TKG Workload cluster upgrade failed as "updateStalled"

Products

VMware Tanzu Kubernetes Grid

Issue/Introduction

TKG upgrade got stuck and after waiting for few hours the CAPi/CAPv pods were restarted. This resulted in ControlPlane nodes getting upgraded but the worker nodes still remain in the older version.
The restart of the CAPi/CAPv did not provision new worker machines and the upgrade got stuck.
Cluster is marked as "updateStalled" via Tanzu CLI.

$ tanzu cluster list -A
NAME NAMESPACE STATUS CONTROLPLANE WORKERS KUBERNETES
workload-cluster-A default updateStalled 3/3 3/3 v1.28.7+vmware.1

Control-plane nodes are upgraded. However, Worker nodes are still in the older version.

$ kubectl get node
NAME STATUS ROLES AGE VERSION
tanzu-control-plane-A Ready control-plane 21h v1.28.7+vmware.1
tanzu-control-plane-B Ready control-plane 21h v1.28.7+vmware.1
tanzu-control-plane-C Ready control-plane 21h v1.28.7+vmware.1
tanzu-worker-node-A Ready <none> 167d v1.27.5+vmware.1
tanzu-worker-node-B Ready <none> 167d v1.27.5+vmware.1
tanzu-worker node-C Ready <none> 167d v1.27.5+vmware.1

Error found in CAPi controller logs:

$ kubectl -n capi-system logs deployments/capi-controller-manager | grep $WORKLOAD_CLUSTER_NAME
MMDD: 1 machineset_controller.go:439] "MachineSet is scaling up to 1 replicas by creating 1 machines" controller="machineset" controllerGroup="cluster.x-k8s.io" controllerKind="MachineSet" MachineSet="default/<Machine-set name>" namespace="default" name="<Machine-set name>" reconcileID=########-####-####-####-############ MachineDeployment="default/<MachineDeployment-name>" Cluster="default/tanzu" replicas=1 machineCount=0
MMDD: 1 machineset_preflight.go:140] "Performing \"Scale up\" on hold because MachineSet version (1.27.5+vmware.1) and ControlPlane version (1.28.7+vmware.1) do not conform to kubeadm version skew policy as kubeadm only supports joining with the same major+minor version as the control plane (\"KubeadmVersionSkew\" preflight failed). The operation will continue after the preflight check(s) pass" controller="machineset" controllerGroup="cluster.x-k8s.io" controllerKind="MachineSet" MachineSet="default/<Machine-set name>" namespace="default"

Environment

Tanzu Kubernetes Grid 2.3.0
Tanzu Kubernetes Grid 2.4.1
Tanzu Kubernetes Grid 2.5.1

Cause

During the upgrade due to multiple reasons(No IP address left, network connectivity issues) the upgrade of ControlPlanes takes considerable time to complete, This results in updateStalled status and only the ControlPlane nodes are upgraded to higher version.

$ tanzu cluster list -A
NAME NAMESPACE STATUS CONTROLPLANE WORKERS KUBERNETES
workload-cluster-A default updateStalled 3/3 2/3 v1.28.7+vmware.1

As the result of the upgradeStalled the TKR version is updated to the next version. This prevents CAPi to successfully reconcile the remaining nodes.

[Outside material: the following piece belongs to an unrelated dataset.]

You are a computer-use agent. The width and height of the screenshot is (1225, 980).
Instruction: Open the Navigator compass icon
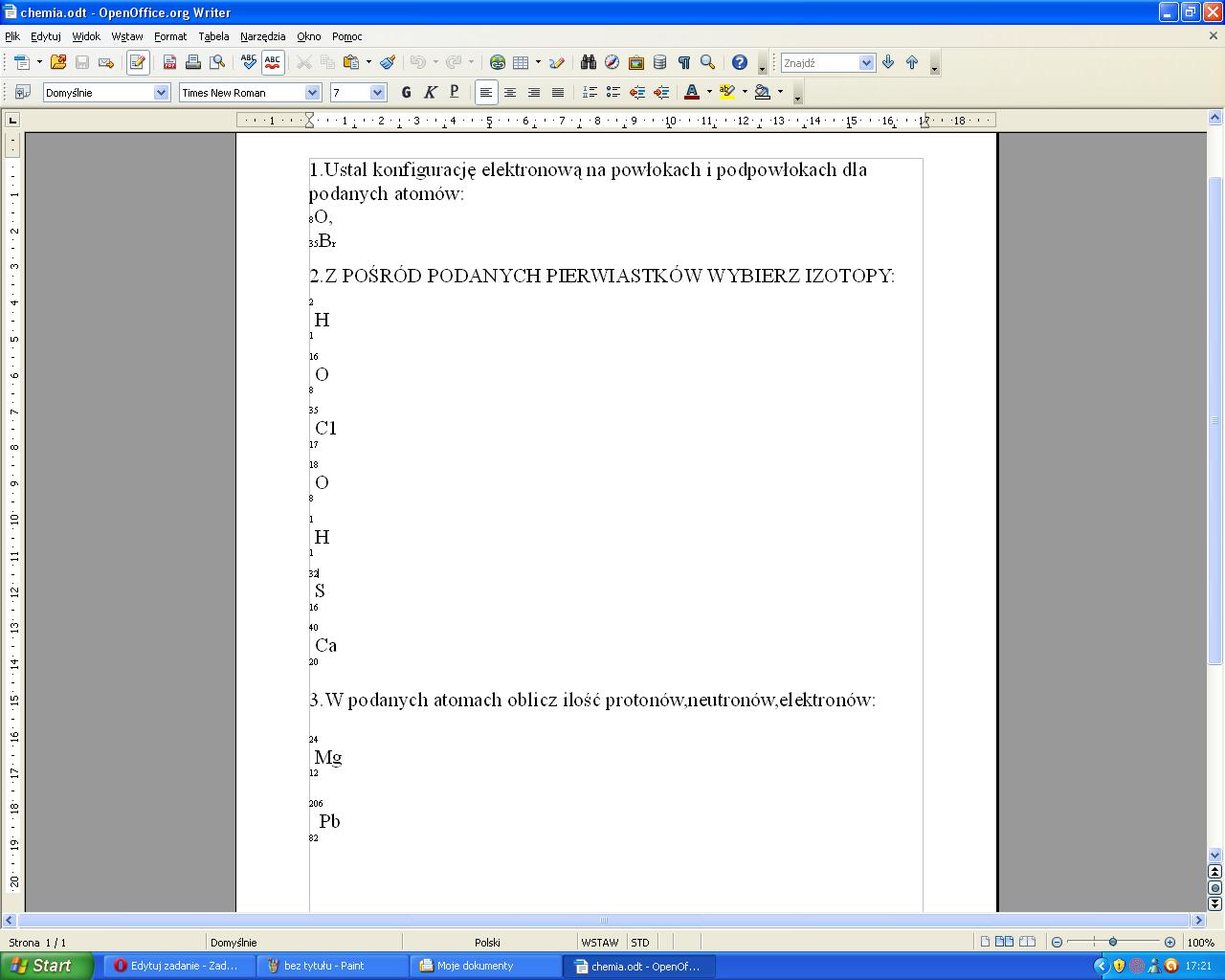pyautogui.click(x=612, y=63)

$ kubectl get cluster ${WORKLOAD_CLUSTER_NAME} -oyaml | yq .metadata
...
labels:
tanzuKubernetesRelease: v1.28.7+vmware.1-tkg.3
tkg.tanzu.vmware.com/cluster-name: workload-cluster-A

Resolution

This workaround is verified only for the Legacy cluster, not the class-based cluster.
If you encounter this issue with a class-based cluster, please raise a new support case.

Set parameter

kubectl get md -A
export CNS='default' # Workload Cluster Namespace
export MD='workload-slot35rp25-md-0'
Create a new VSphereMachineTemplate that has the right version and template path reference

VMT_NAME=$(kubectl get machinedeployments $MD -n $CNS -o jsonpath='{.spec.template.spec.infrastructureRef.name}')
kubectl get vspheremachinetemplates $VMT_NAME -o yaml > vmt_${VMT_NAME}.yaml

cp vmt_${VMT_NAME}.yaml vmt_${VMT_NAME}-new.yaml

vim vmt_${VMT_NAME}-new.yaml
[Modifications]
metadata.annotations -> [delete]
metadata.creationTimestamp -> [delete]
metadata.generation -> [delete]
metadata.resourceVersion -> [delete]
metadata.uid -> [delete]
metadata.name = ${VMT_NAME}-new
spec.template.spec.template = /Datacenter/vm/photon-5-kube-v1.28.4+vmware.1 # Set target path

kubectl apply -f vmt_${VMT_NAME}-new.yaml
Create a new KubeadmConfigTemplate that has the expected config

KCT_NAME=$(kubectl get machinedeployments $MD -n $CNS -o jsonpath='{.spec.template.spec.bootstrap.configRef.name}')
kubectl get kubeadmconfigtemplates $KCT_NAME -n $CNS -o yaml > kct_${KCT_NAME}.yaml
cp kct_${KCT_NAME}.yaml kct_${KCT_NAME}-new.yaml

vim kct_${KCT_NAME}-new.yaml
[Modifications]
metadata.annotations -> [delete]
metadata.creationTimestamp -> [delete]
metadata.generation -> [delete]
metadata.resourceVersion -> [delete]
metadata.uid -> [delete]
metadata.name = ${KCT_NAME}-new

kubectl apply -f kct_${KCT_NAME}-new.yaml
Create a new MachineDeployment

Make sure it has the correct OwnerReferences to the above objects and the target Cluster.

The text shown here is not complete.